The Holy Grail of teacher quality is some valid and defensible way of knowing ahead of time who will be effective in the classroom, i.e., whose students are likely to learn a lot.
Historically, though, we’ve had no good way to do this, so we’ve used weak proxies such as whether a prospective teacher is in the top or bottom third of their high school class, how they fare on a Praxis exam, what their ed-school grades are, and how many college-semester hours they took in the subject they’re being hired to teach.
For umpteen reasons, none of those is very satisfactory, and in places and fields where there are teacher shortages, it hasn’t mattered much, anyway, since schools haven’t been able to do much picking and choosing.
People wanting to boost teacher quality—and who doesn’t?—have often been brainwashed by unions and others who insist that if only we paid teachers more we’d get better ones, often leading (as recently in the Maryland commission I’ve been serving on) to proposals for higher starting pay and across-the-board raises.
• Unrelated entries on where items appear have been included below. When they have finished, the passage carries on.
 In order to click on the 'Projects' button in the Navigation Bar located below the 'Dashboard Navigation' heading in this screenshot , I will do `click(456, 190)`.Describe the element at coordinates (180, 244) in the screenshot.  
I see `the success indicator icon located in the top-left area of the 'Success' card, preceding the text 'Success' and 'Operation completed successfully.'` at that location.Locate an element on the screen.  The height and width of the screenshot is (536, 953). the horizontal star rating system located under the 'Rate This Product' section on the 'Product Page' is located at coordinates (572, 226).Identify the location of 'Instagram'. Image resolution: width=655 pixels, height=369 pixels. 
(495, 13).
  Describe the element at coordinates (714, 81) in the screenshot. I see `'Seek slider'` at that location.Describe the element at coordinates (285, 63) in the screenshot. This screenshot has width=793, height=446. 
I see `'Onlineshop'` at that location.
And all such proposals carry whopping price tags because nobody is able to deal with the straightforward fact that if the country didn’t employ near four million individuals as teachers, it could easily pay quite a lot more to those it did employ without adding a big tax hit.
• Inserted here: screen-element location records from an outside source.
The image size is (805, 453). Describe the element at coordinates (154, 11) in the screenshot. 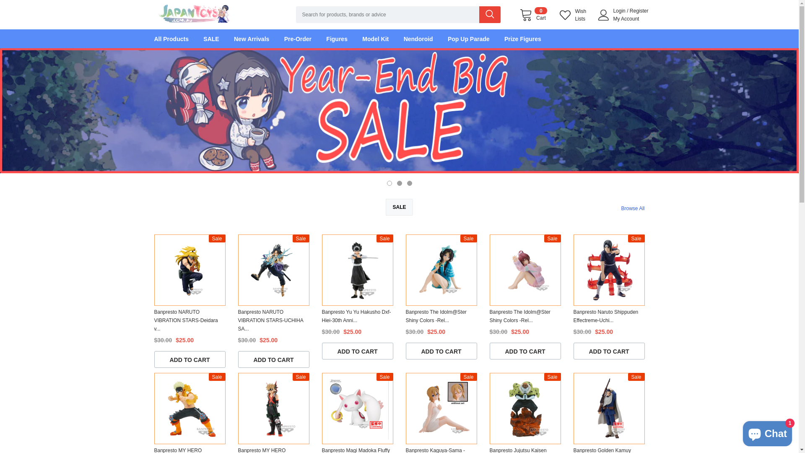

I see `'Logo'` at that location.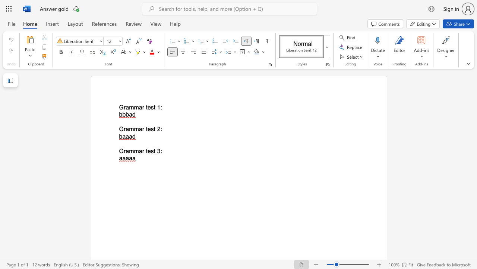 This screenshot has width=477, height=269. Describe the element at coordinates (147, 129) in the screenshot. I see `the subset text "es" within the text "Grammar test 2:"` at that location.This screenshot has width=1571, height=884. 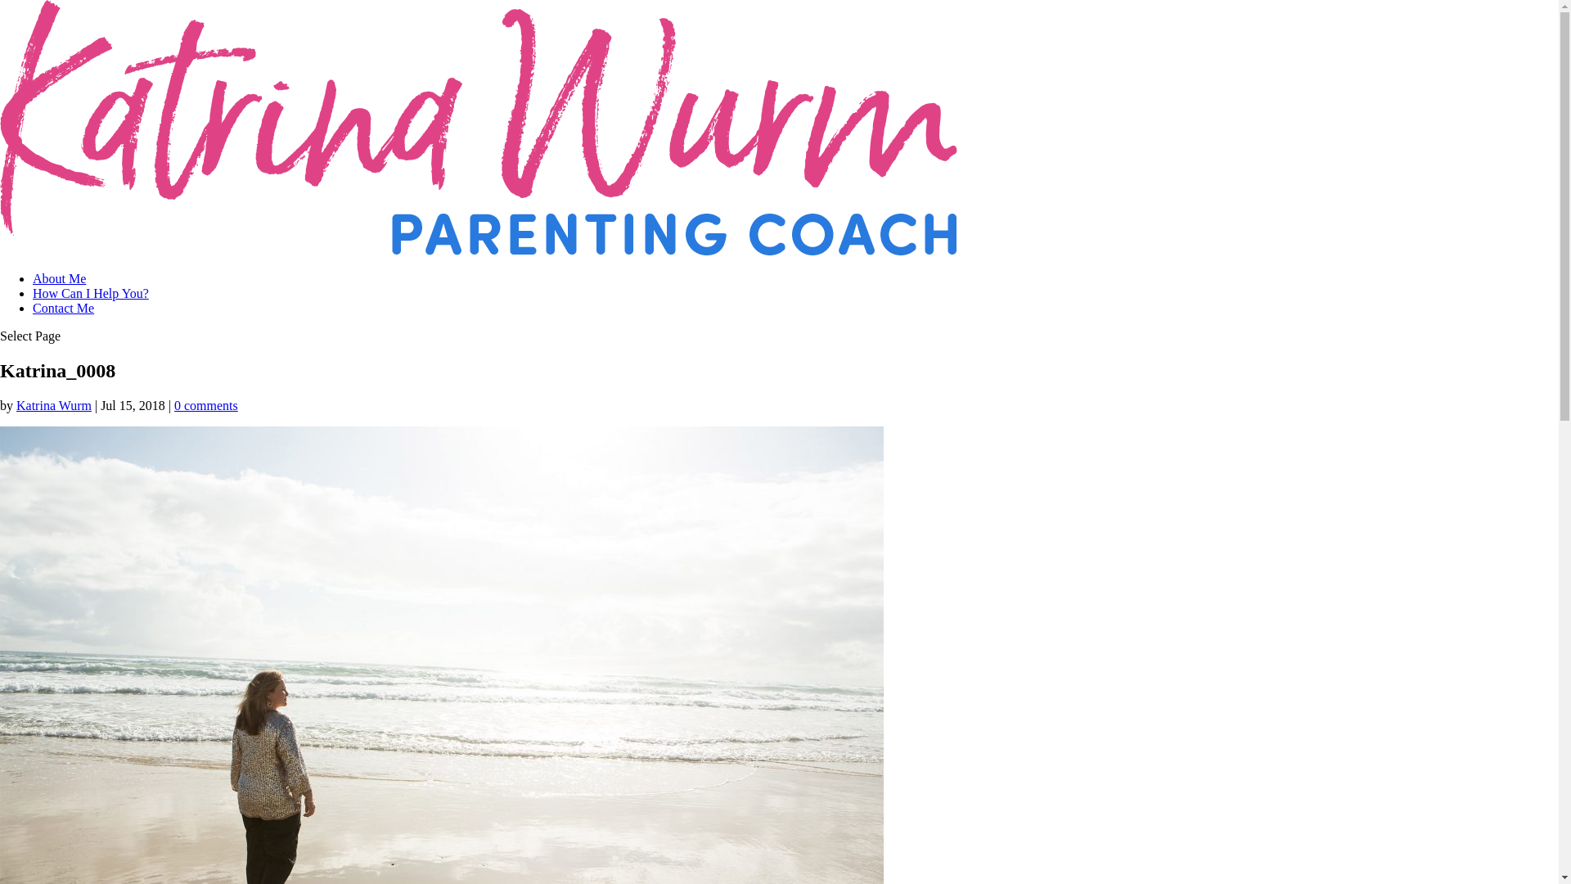 I want to click on '0 comments', so click(x=205, y=405).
Enter Eric Hanushek, with a very important new study. “Do smarter teachers make smarter students?” they ask—and the answer turns out to be yes, indeed they do. Employing international data from the OECD, and some very sophisticated analyses, they demonstrate “a strong relationship between teacher cognitive skills and student achievement across countries. We estimate that increasing teacher numeracy skills by one standard deviation increases student performance by nearly 15 percent of a standard deviation on the PISA math test.” Almost the same gains in student reading are associated with higher literacy skills among teachers.
It’s a long but lucid and accessible article that should be read—twice—by everyone concerned about teacher quality. Hire smarter, better-educated people as instructors and—lo and behold—the kids they instruct will learn more.
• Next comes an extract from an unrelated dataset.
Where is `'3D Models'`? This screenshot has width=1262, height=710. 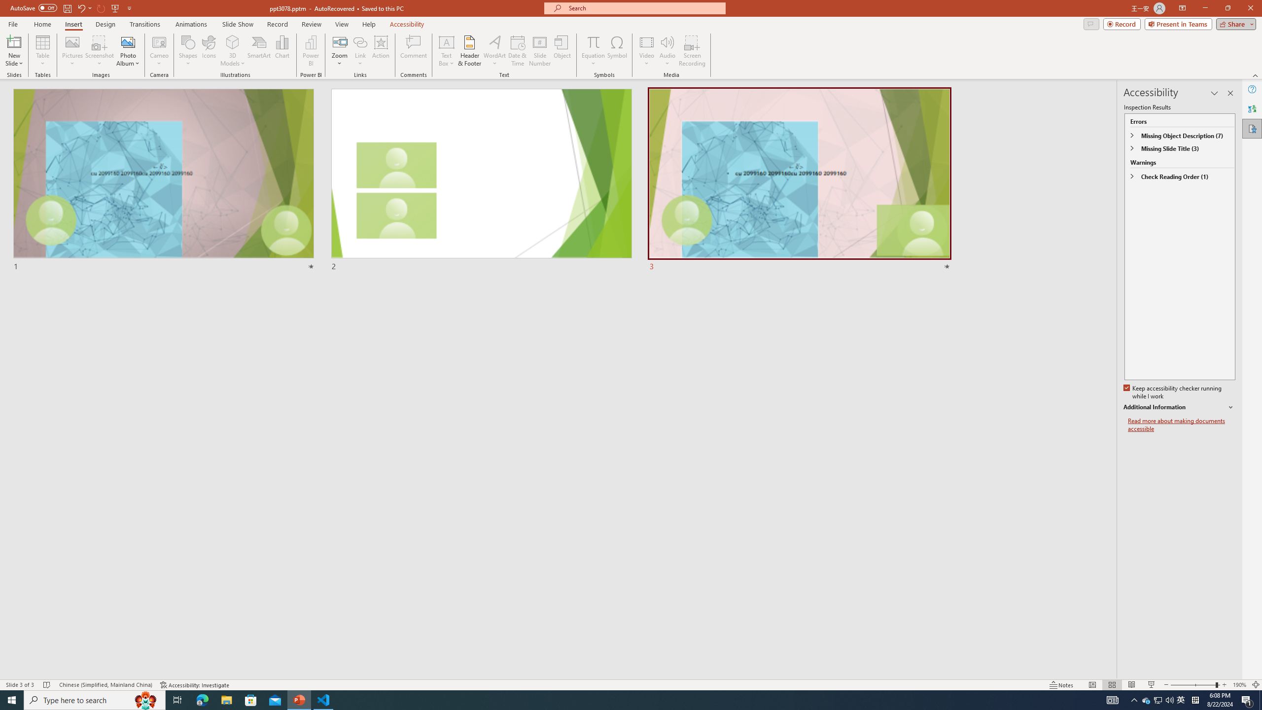
'3D Models' is located at coordinates (233, 41). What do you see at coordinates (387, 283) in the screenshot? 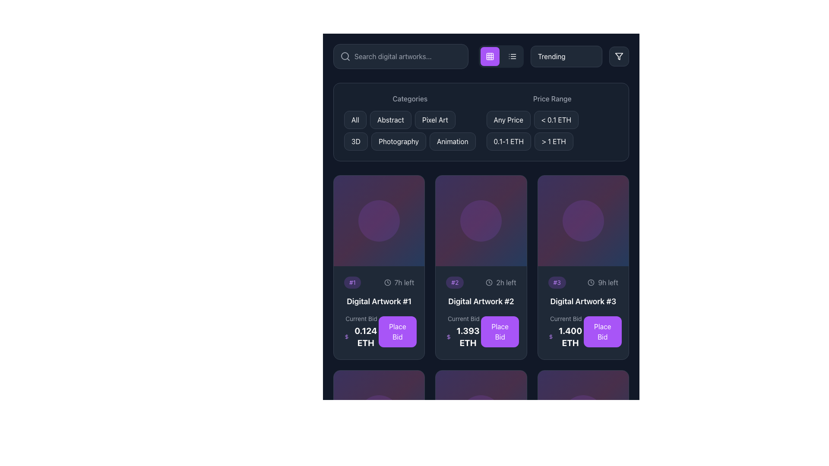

Easier said than done, you respond, and of course that’s so. The study also showed that abler teachers are harder to come by in countries where educated women have more career opportunities—and that teachers’ “wage premiums are also highly correlated with student achievement across countries.” (Wage premium refers to how well paid are a country’s teachers when compared to the pay of “other college graduates with the same gender, work experience, and literacy and numeracy skills.”)
In recent decades, the U.S. has opened many career pathways to educated women—and American teachers are paid “22 percent less than comparably experienced and skilled college graduates doing other jobs.” Those realities do not, however, point toward obvious, feasible measures to boost teacher quality. Nobody is going to reverse course on job opportunities for women. And there’s little reason—based on either this research or common sense—to suppose that a giant across-the-board boost in teacher pay would yield commensurate gains in teacher quality. As Hanushek and his co-authors write, “Increasing teacher salaries would undoubtedly expand the pool of potential teachers and help to reduce teacher turnover. Our evidence does not, however, indicate that more talented teachers would be hired out of the enlarged pool, nor does it indicate that the teachers induced to stay in the profession would be the most effective.” In short, “policymakers will need to do more than raise teacher pay across the board to ensure positive results. They must ensure that higher salaries go to more effective teachers.” Shorter still: They also gotta make some really tough distinctions and even tougher decisions.